Re: More on barcodes, etc

From: Edmund R. Kennedy <ekennedyx_at_yahoo_dot_com>
Date: Mon Apr 18 2005 - 09:55:43 CDT

Hello Alan:

1. Bar code or OCR? Have them both as a switchable
option. Let the election official make the call. You
can promote the use of bar codes in the documentation
or instructions but let the people on the spot take
the heat for their own decisions.

2. Election cycle initiation: Token or otherwise?
Again, make this an option that is picked by the
County Registrar or equal.

3. Summary paper ballot versus full mark sense
ballot? Make both styles of output available.

Down with either/or. Do them both. If we can argue
competing virtues and admit that each choice has
strengths and weaknesses then all the choices should
be available.

If both testing and experience show that one method is
vastly superior to the other and election officials
are generally in agreement, then options can be
removed in later versions. Otherwise, this is not a
battle worth fighting.

Thanks, Ed Kennedy

--- Alan Dechert <dechert@gmail.com> wrote:

> Arthur wrote,
>
> > How many blind people say they prefer the current
> approach?
> > How many sighted people say they are concerned
> about the
> > barcode? When OVC's CTO speaks about technology
> along with
> > an acclaimed and accomplished technologist, I
> think that
> > retreating behind "go and demo it" is unfortunate.
>
> > Certainly a demo with a barcode is easier to
> produce.
> > It's not at all clear that the production version
> should use
> > a barcode. The paper talks about OCR'ing the
> text, by the way.
> >
> Barcode issues surfaced in some off-list discussions
> we were having
> recently. We've had extensive discussions about
> barcodes in the past,
> and some of the issues remain unresolved. Arthur's
> email warrants a
> detailed response, so here goes.

WHAT THIS EXERCISE ASKS:
- A) In the email about barcodes and election options, reproduce the passage from "Down with either/or." to "be available.".
- B) Answer these questions from the email about barcodes and election options:
(i) Who should make the call between bar code and OCR?
(ii) Who should pick the option for election cycle initiation?
(iii) In the quoted message, what does the paper talk about doing?
- C) Continue the email about barcodes and election options from the point where it stops.

[Entries on locating words and elements]
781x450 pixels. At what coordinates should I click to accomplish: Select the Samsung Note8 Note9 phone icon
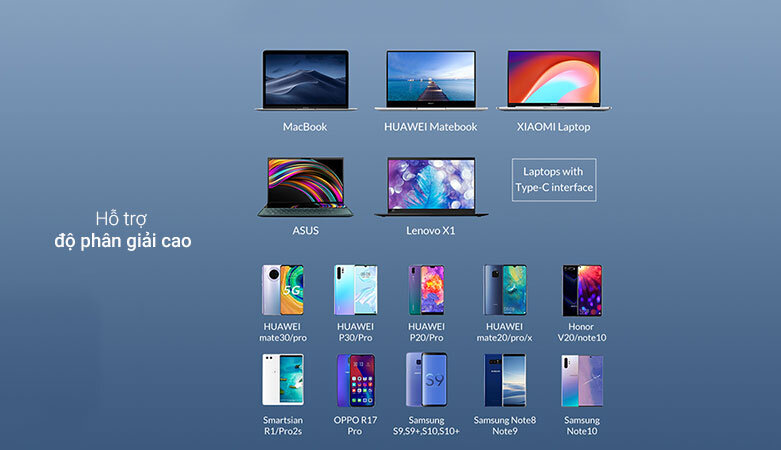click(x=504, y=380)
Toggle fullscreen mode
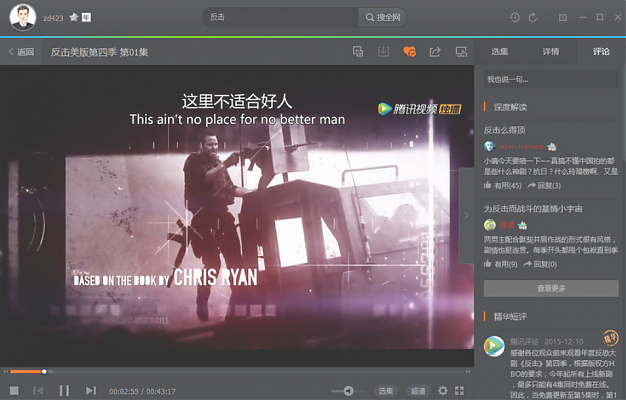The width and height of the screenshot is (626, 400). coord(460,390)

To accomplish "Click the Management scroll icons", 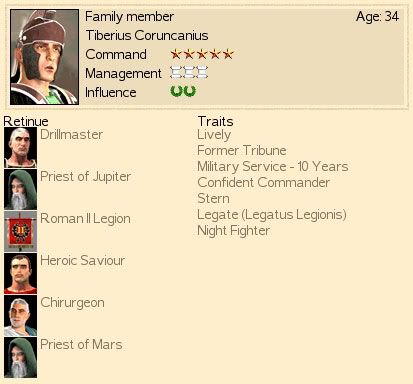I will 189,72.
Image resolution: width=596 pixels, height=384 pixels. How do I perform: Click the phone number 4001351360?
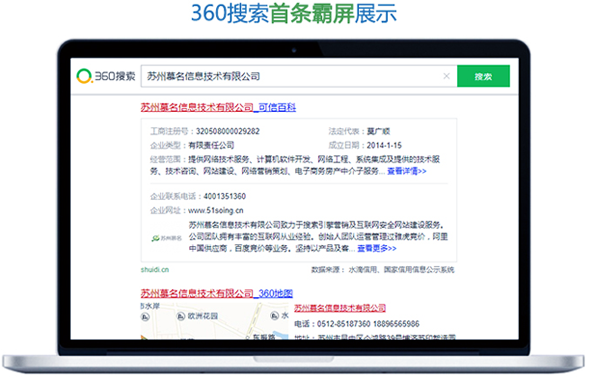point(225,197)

ANSWERS TO THE TASKS:
- A)
Down with either/or. Do them both. If we can argue
competing virtues and admit that each choice has
strengths and weaknesses then all the choices should
be available.

- B)
(i) The election official.
(ii) The County Registrar or equal.
(iii) OCR'ing the text.

- C)
>
> First I want to talk a little about official OVC
> policy -- where it
> comes from. The OVC president/CEO (currently me,
> Alan Dechert)
> represents official OVC policy. This is by
> necessity. Someone has to
> articulate these policies publicly. Sometimes these
> policies appear
> in print; sometimes these policies are conveyed in
> email to other
> interested parties; sometimes these are conveyed
> personally at events
> at which OVC is involved. It's my job to know what
> those policies
> are. When issues arise in various fora, I can't
> say, "I don't know, I
> have to ask the board." I have to know the issues
> and know where OVC
> stands on these issues.
>
> Generally speaking, OVC policy is set by consensus.
> Theoretically,
> the OVC board of directors has the power to set
> policy. Some policies
> are set that way but most policy decisions have been
> made outside of
> board meetings. This informal consensus rule
> generally holds for the
> board too since we've never decided anything with
> some close vote like
> 4-3, or 3-2, etc. Almost everything we decide at
> board meetings is
> unanimous with some abstentions here and there. We
> tend to vote on
> things only after we've had enough discussion to
> agree on what we want
> to say.
>
> A great deal of OVC policy was grandfathered-in --
> the product of
> discussions that took place before OVC was founded.
> Mostly, these
> policy decisions were made in conjunction with our
> various academic
> partners over the years. In April of 2001 Henry
> Brady asked, "so how
> will people make money with this system?" We
> started to describe
> (conjuring, modeling) how the organization might
> work.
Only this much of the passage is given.